Hello everyone,I am very excited!!!!Coz my friend's SA female leopard tortoise laid three eggs yesterday by surprise!They are all fertile!!!!This maybe the first three eggs of SA leopard tortoise in China.We are all so excited,but we only know very little about tortoise incubation.Do you guys know the correct temp and humidity for the eggs to be incubated?We now put them in a box which is contained vermicnlite the way we hatch gecko eggs and turtle eggs.The temp is around 29C,the humidity is controlled at around 70%.My friend told me that there may be more eggs in this week,do you guys think so?Does anyone know how many eggs do a SA leopard tortoise lay in a clutch?And how many clutches would they lay in one year?We only know the normal leopard tortoise would lay 7-20 eggs each clutch.
HAVE A NICE DAY.
Kevin


The eggs are about 40mm in diameter,much bigger than the gecko eggs.lol


----------



## Yvonne G (Dec 23, 2013)

Hi:

I don't know anything about incubating SA leopard tortoise eggs, but I remember reading something here on the forum that they might require a diapause period.

If you go to the top of this page and type "diapause" in the space for Google Custom Search, you will get quite a few links to read what we've said about diapause.


----------



## BeeBee*BeeLeaves (Dec 23, 2013)

Congratulations!
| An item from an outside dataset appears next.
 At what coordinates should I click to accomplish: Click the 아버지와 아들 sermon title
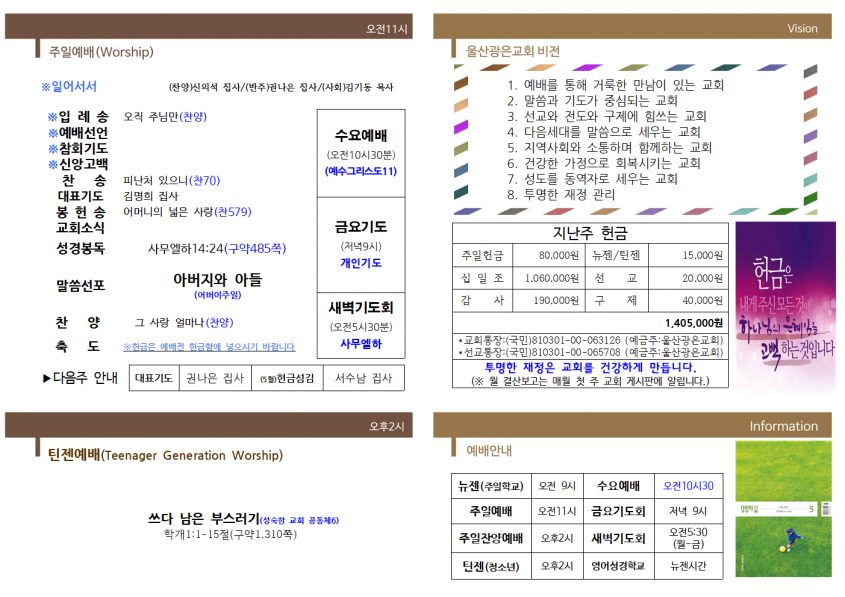click(217, 280)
Little diamonds! First in China for South African leopard eggs, seriously, is a very cool thing! 

Here is an article for you to read by one of top breeders and experts here in the USA, Richard Fife. 
http://www.reptilesmagazine.com/Leopard-Tortoise-Care-And-Breeding-Tips/

He also wrote a book with his brother so it might be a good idea to get it, if you do not already have it, a must have:
http://www.amazon.com/dp/0963813064/?tag=exoticpetnetw-20


----------



## Greg T (Dec 24, 2013)

My leopards have laid between 7 and 13 eggs each clutch. They do not usually partial lay, so most likely she is done, but you never know.
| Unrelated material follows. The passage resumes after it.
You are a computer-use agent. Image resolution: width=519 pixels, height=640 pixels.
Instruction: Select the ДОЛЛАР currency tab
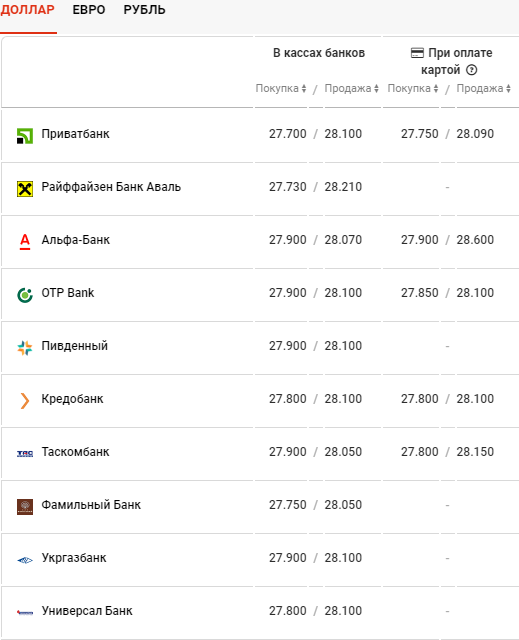pyautogui.click(x=27, y=10)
I incubate mine at 87 degrees F and it takes right about 100 days to start breaking out. I keep water trays in the incubator to keep the humidity up.
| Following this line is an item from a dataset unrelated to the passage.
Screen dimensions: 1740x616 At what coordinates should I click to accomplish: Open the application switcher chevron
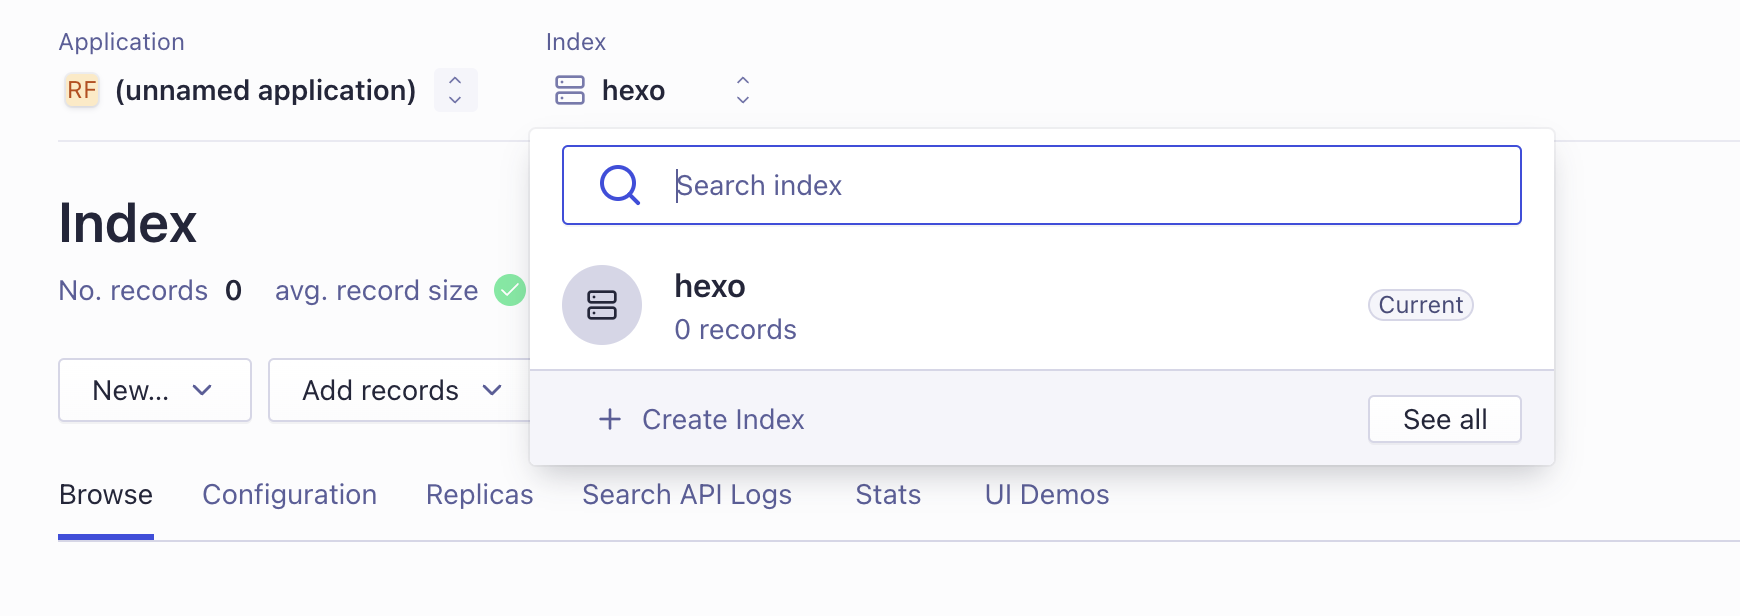point(454,90)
I leave mine at room temperature for a week before putting them in the incubator, which has worked great for me. Out of all my eggs, I have only had 2 non-fertile and no deaths.

Good luck with yours, hope they all turn out nice and healthy.


----------



## ChasingBike (Dec 24, 2013)

Yvonne G said:


> Hi:
> 
> I don't know anything about incubating SA leopard tortoise eggs, but I remember reading something here on the forum that they might require a diapause period.
> 
> If you go to the top of this page and type "diapause" in the space for Google Custom Search, you will get quite a few links to read what we've said about diapause.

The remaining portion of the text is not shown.